## [Stored records]

-*-

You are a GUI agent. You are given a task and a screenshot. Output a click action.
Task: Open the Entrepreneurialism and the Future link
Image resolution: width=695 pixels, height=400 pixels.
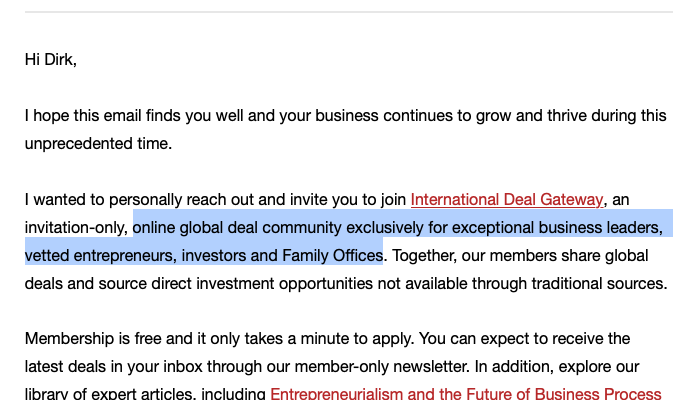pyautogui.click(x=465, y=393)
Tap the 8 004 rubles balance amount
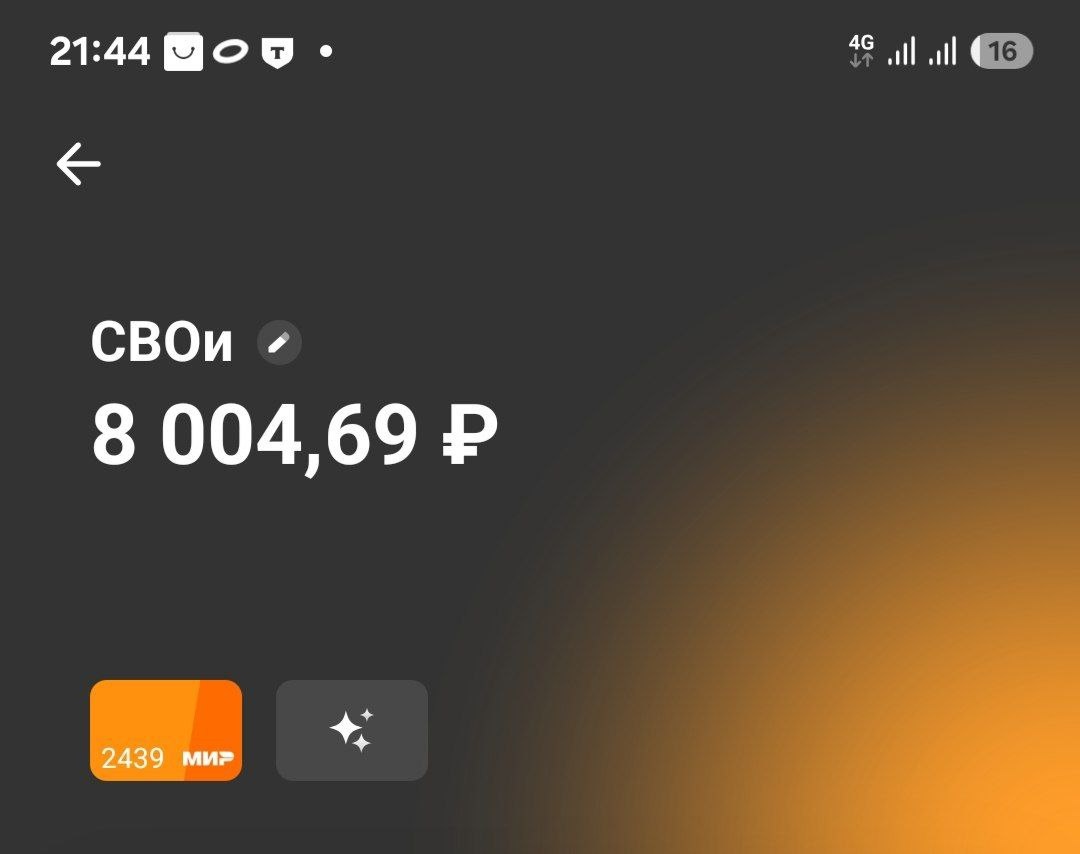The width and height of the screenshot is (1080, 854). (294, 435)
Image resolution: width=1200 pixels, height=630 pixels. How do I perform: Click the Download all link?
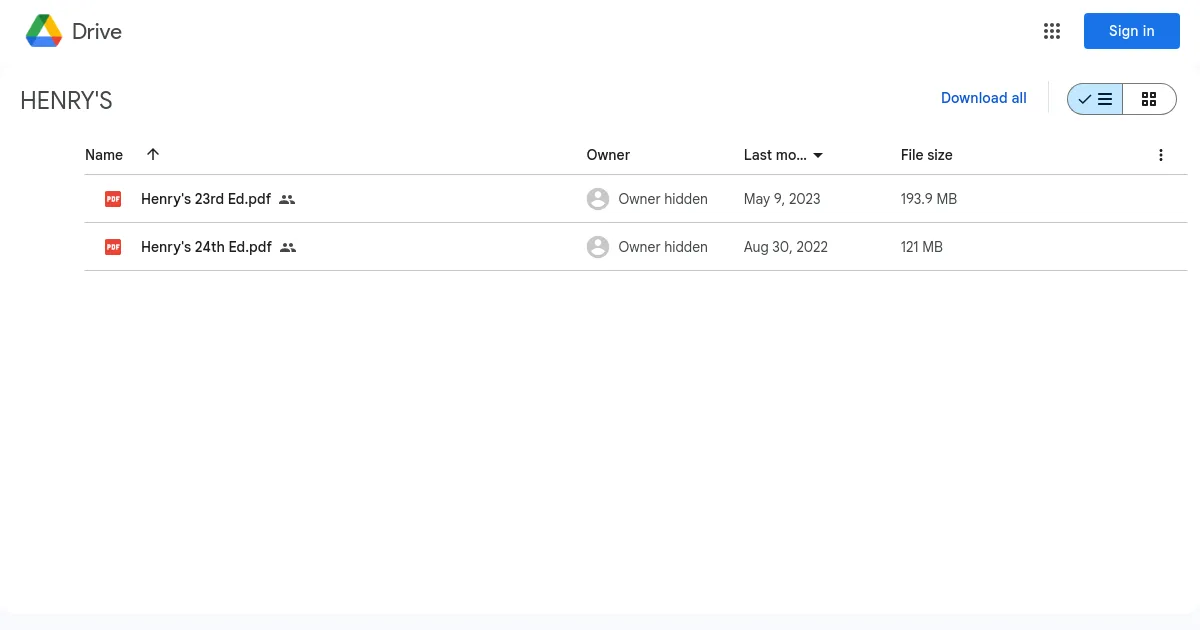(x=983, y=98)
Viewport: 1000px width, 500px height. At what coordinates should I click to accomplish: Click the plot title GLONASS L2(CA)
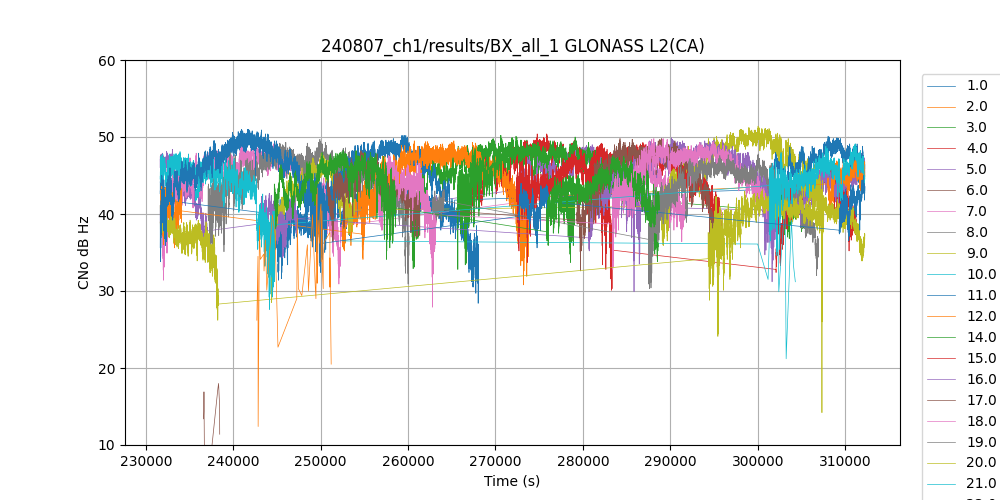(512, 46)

-*-

## [Aim of the task]
Excluding the pictures, transcribe each entry above word for word.

## [Written answer]
You are a GUI agent. You are given a task and a screenshot. Output a click action.
Task: Open the Entrepreneurialism and the Future link
Image resolution: width=695 pixels, height=400 pixels.
pyautogui.click(x=465, y=393)
Tap the 8 004 rubles balance amount
The width and height of the screenshot is (1080, 854). (294, 435)
Image resolution: width=1200 pixels, height=630 pixels. How do I perform: Click the Download all link?
(x=983, y=98)
Viewport: 1000px width, 500px height. At what coordinates should I click to accomplish: Click the plot title GLONASS L2(CA)
(512, 46)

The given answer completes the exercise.